Neglecting Backup Costs SMEs
A recent survey of SMEs across Europe has highlighted that businesses are failing to protect their IT with 63% stating it would take more than a day to recover from any system downtime. Whilst only 10% indicated that they could recover their systems within a few hours. With system downtime preventing access to critical functions such as e-mail and internet, order processing and sales figures, many companies are leaving themselves wide open to lost revenue, lost productivity and lost customers. In a business climate that has very little room for downtime and disturbed business continuity what can SMEs do for protection? Back up, back up, back up!
Good back-up involves creating multiple versions of your company data, including versions kept safe away from the primary business site. It is also good practice to include a fail over site, separate from the secondary site in case of drastic consequences. This will ensure that if your server, office or department becomes unusable or suffers interruption through a disaster such as flood, then employees can continue business operations remotely by accessing the data on the remote server or fail over site. To strengthen their position further SMEs should regularly take snapshots of their critical server structure and data. These should be added to the base snapshot taken as part of the DR plan. This keeps any recoverable data current.

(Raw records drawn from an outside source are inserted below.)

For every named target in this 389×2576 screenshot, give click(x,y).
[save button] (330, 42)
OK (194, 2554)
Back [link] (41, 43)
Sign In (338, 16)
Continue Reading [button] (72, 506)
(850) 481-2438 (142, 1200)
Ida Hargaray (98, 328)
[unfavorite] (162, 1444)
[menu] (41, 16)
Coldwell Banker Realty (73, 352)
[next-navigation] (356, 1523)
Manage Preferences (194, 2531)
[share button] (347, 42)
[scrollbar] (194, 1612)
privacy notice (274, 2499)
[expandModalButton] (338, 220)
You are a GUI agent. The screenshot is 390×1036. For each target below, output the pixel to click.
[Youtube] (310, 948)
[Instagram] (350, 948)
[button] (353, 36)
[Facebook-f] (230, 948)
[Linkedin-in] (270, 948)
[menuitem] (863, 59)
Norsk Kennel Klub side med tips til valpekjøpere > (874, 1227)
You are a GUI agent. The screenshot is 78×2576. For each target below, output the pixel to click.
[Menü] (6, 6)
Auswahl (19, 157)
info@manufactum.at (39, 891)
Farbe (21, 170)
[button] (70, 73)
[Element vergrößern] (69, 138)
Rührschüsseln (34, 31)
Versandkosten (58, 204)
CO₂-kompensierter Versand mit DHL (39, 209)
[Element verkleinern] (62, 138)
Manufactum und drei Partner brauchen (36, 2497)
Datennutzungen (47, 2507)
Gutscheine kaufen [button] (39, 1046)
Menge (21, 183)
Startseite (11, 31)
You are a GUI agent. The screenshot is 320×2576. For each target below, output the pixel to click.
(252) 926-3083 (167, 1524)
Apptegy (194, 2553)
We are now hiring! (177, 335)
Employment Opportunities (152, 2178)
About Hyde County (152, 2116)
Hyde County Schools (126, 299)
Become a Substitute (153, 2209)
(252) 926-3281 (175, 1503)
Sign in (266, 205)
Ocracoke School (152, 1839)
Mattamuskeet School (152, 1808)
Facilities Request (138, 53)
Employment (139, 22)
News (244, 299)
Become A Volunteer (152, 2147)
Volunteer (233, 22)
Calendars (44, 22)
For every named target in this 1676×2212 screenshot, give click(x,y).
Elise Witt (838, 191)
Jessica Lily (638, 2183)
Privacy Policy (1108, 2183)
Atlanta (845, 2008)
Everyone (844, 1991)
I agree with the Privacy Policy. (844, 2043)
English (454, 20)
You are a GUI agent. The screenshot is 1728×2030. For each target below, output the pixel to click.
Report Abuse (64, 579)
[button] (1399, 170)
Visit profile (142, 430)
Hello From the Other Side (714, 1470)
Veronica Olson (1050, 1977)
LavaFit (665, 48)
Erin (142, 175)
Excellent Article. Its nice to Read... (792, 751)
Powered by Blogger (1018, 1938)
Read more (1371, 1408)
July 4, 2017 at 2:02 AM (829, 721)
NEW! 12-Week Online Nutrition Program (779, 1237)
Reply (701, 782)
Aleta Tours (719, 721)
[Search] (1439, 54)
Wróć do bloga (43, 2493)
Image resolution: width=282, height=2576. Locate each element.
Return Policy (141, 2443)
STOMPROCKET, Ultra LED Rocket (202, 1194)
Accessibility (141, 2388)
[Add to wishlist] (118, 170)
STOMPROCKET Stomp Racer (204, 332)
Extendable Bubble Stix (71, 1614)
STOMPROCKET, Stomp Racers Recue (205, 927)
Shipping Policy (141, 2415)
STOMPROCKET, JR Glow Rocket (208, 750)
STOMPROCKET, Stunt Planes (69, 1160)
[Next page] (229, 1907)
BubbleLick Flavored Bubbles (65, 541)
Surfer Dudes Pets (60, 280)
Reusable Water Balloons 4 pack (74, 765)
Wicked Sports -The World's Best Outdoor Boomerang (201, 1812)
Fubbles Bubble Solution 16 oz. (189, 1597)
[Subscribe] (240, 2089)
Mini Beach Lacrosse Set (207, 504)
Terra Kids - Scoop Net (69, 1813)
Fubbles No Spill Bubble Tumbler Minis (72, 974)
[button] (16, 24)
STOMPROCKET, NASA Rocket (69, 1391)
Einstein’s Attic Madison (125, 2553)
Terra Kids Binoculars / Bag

The survey also showed that a quarter of companies still back-up their PCs and laptops manually and nearly one-fifth (19%) do not carry out back-ups on these at all. It is estimated that up to 60% of company data is held on workstations rather than being backed up to a server putting critical information at risk every day.
SMEs should educate employees to follow best practice procedures and back-up to the server each night. Employees who do not adhere to such regulations will suffer the consequences should any data be lost during a disaster or unplanned downtime.
The bottom line is this – if you have data, there is a risk that you will lose it. Take your back up and business continuity seriously and you won’t be one of the 50% of SMEs that go bust within two years of a disaster.